Луна скрывалась за облаками. Потемнело.

— Готов, Шуриков?

— Собрались, товарищ лейтенант.

— Ну, не растягиваться.

Вниз по склону ступали след в след, внизу поползли, потом двое передних отделились от остальных, исчезли в темноте. Через несколько долгих минут донесся тихий свист.

Лейтенант встал, за ним встали все двадцать человек. Минут пять шли тихо, пока их не окликнул часовой. В ответ сыпанули автоматные очереди.

— Не задерживаться! — Фролов бежал прямо на заметавшиеся впереди фигуры.

Крики, пальба и гранатные разрывы спугнули ночь. Фролов увлекал бойцов дальше и дальше. Степь позади была залита светом.

В овражке он подождал задних. Не хватало пулеметного расчета, трех разведчиков и Шурикова.

— Кто видел, что с ними?

— Двоих наповал…

Шуриков около меня был…

— А пулеметчики?

Постепенно прояснялась картина: огонь слева был плотнее, и пулеметчики прикрыли группу. Лейтенант припомнил жесткие очереди влево. Они неслись над степью, перерезая беспорядочные трассы немцев. Как же фамилии тех ребят? Один — Серегин, а другого никто, наверное, и не узнает. Запыхавшись, подбежал Шуриков.

— Товарищ лейтенант, там ребята остались, пулеметчики! Как же это?..

— Они свое сделали… Ну, пошли.

9

НЕИЗВЕСТНЫЙ ДОН

Ракеты позади вспыхивали уже на кромке горизонта. Полковой комиссар остановил роты. Две группы автоматчиков ушли вперед разведать подступы к реке. С одной отправился старший лейтенант Савельев, с другой — Семен Карпов.

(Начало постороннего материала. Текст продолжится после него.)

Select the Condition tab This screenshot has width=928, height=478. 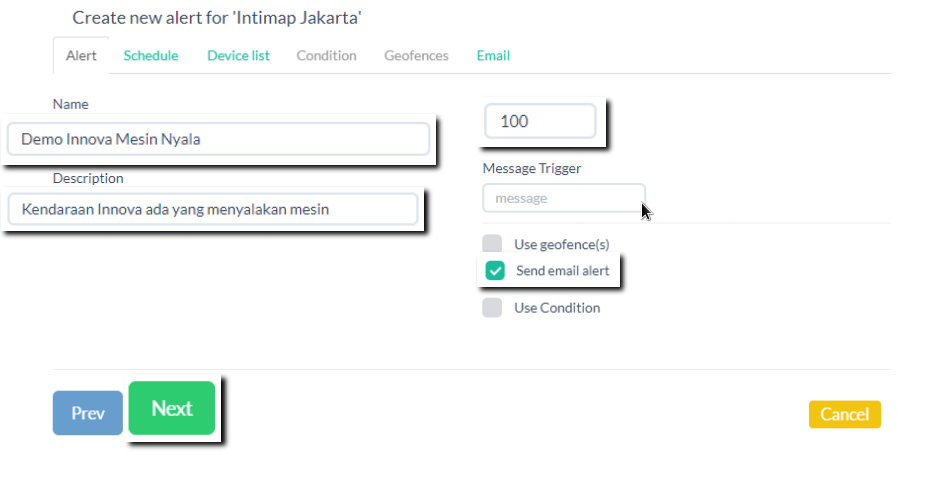click(326, 56)
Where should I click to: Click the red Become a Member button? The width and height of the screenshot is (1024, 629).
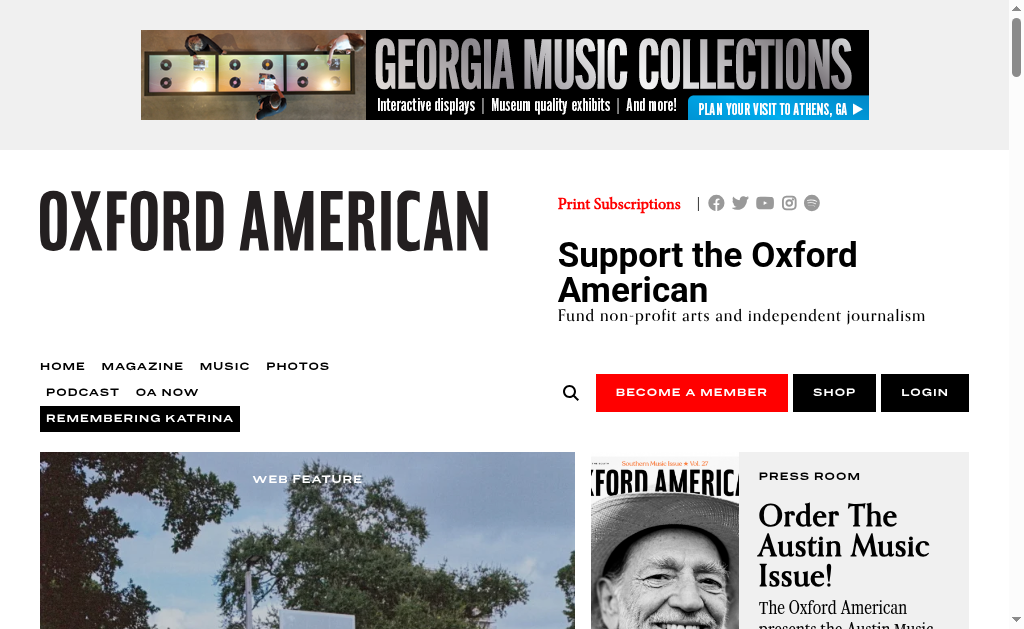pos(692,393)
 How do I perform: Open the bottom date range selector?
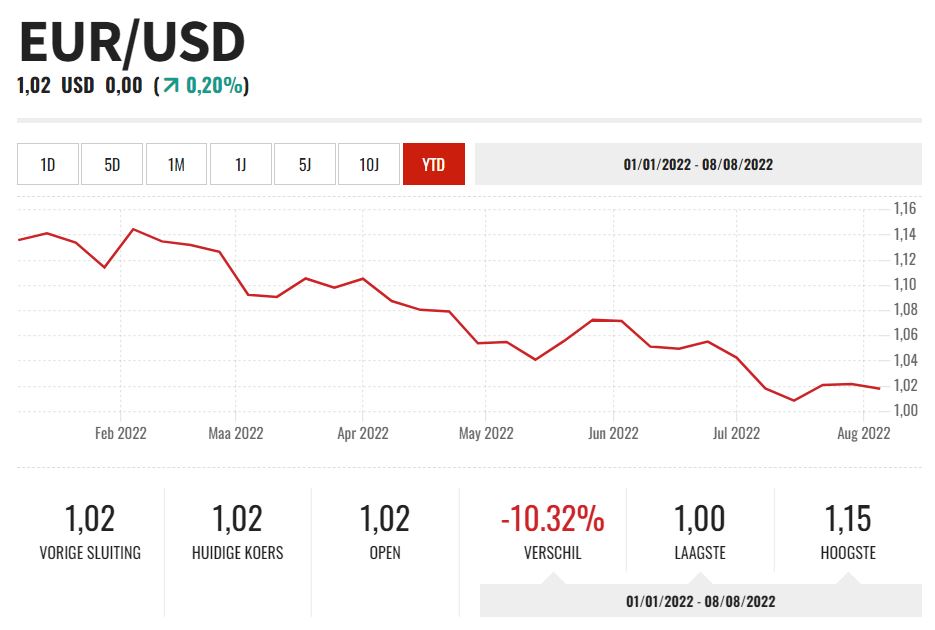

Земля остывала от дневного жара, небосвод затягивало облаками. Там, откуда пришел отряд, вверх взлетали светляки пуль — звук приходил намного позже, словно существовал отдельно от выстрелов. Минуты бежали. Красноармейцы боролись со сном, ждали команды вперед. Все помнили: тишиной, передышкой и близкой переправой отряд был обязан лейтенанту Фролову и его людям.

Вышегор выставил охранение, вернулся в лощину и здесь наткнулся на Лагина, Ляликова и Малинина.

— Почему без пулемета?

— Пулеметчикам передали, они лучше…

— Где?!





У «максима» по-хозяйски расположились двое не знакомых Вышегору красноармейцев. Он прислушался к их разговору.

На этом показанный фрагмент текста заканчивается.